I hauled the loaded trash bags up the bank to the street as one returning from another world. I asked a passing couple what time it was. My face and arms and clothes streaked with sweat and dirt, my eyes bloodshot from crying, I registered the obvious distaste of the couple who probably thought I’d been living under the bridge myself.
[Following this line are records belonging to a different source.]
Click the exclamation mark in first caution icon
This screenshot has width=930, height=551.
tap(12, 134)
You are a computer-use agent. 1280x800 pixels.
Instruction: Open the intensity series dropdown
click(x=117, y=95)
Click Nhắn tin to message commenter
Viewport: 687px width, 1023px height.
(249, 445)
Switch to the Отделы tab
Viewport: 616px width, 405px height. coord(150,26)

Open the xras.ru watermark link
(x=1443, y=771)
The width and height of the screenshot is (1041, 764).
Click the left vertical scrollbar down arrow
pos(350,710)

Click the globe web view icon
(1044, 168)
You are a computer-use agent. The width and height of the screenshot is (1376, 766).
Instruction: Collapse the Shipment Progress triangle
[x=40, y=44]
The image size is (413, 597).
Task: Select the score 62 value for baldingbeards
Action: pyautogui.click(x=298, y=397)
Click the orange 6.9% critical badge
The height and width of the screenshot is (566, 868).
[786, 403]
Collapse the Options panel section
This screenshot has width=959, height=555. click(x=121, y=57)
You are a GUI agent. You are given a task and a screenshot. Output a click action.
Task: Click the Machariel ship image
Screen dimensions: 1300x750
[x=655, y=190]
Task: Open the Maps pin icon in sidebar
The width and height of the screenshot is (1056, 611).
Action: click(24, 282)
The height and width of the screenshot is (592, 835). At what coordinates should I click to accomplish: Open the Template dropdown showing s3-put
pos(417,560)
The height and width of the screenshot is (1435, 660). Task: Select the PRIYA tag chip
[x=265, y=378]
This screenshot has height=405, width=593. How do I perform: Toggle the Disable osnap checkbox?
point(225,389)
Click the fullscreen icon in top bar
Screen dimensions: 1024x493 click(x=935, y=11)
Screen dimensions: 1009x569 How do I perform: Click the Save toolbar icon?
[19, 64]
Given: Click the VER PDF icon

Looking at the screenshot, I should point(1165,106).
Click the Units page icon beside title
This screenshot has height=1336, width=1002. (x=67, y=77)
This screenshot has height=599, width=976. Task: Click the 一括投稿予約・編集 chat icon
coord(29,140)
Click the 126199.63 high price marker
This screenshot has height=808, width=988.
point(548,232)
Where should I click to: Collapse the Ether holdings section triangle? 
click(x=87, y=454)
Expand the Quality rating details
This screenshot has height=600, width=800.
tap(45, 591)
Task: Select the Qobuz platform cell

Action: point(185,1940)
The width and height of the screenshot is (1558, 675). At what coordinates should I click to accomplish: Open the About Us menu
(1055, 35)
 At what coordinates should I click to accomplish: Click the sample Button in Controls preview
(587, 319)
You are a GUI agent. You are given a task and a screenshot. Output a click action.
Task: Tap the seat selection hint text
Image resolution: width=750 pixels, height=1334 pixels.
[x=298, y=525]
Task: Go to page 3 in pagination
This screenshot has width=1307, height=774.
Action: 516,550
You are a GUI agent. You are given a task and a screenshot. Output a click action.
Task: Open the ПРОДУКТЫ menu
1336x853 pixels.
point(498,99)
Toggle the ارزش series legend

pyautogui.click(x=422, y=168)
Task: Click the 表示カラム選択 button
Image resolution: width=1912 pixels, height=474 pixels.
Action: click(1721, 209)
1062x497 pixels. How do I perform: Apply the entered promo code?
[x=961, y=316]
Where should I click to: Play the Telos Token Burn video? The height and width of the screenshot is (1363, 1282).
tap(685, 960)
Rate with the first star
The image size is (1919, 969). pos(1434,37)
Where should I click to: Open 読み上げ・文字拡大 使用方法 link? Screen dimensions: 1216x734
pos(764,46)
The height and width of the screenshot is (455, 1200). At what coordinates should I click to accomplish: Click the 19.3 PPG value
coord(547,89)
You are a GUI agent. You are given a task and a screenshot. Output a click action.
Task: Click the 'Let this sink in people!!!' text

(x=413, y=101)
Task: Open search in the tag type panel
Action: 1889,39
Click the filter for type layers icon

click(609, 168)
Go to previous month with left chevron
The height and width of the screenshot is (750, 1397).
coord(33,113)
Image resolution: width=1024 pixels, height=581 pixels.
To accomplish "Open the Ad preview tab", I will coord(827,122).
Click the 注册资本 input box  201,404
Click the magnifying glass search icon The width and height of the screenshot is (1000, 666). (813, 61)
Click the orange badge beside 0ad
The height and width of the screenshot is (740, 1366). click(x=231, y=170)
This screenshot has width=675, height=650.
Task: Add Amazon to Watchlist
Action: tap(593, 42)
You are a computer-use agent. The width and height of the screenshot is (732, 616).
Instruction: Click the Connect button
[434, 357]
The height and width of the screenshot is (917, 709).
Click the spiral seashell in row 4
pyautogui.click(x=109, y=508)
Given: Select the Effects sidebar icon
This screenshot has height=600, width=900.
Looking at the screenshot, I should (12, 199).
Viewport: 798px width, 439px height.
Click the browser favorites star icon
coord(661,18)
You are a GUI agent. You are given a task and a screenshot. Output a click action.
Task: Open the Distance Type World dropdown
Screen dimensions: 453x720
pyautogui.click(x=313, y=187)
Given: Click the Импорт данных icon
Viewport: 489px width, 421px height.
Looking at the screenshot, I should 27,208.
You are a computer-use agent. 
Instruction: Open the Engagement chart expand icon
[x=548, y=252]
I turned away from them and looked down into the waters of Chico Creek where the current slipped into the darkness under the bridge.

Chico Creek passing under the bridge.
This year, the 32nd annual Butte Environmental Council’s Bidwell Park and Chico Creeks Cleanup Day is on Saturday, Sept. 21. Meet up with BEC members and other volunteers at Hooker Oak Recreation area, 9:00A.M. Or for more information go to becnet.org. Reduce, re-use, recycle – it’s part of the Green New Deal.

A good samaritan: Unidentified swimmer retrieving trash from Sycamore Pool, One Mile, Bidwell Park. 🙂

Drains to creek.

The Butte County Neal Rd landfill, 5 stories high.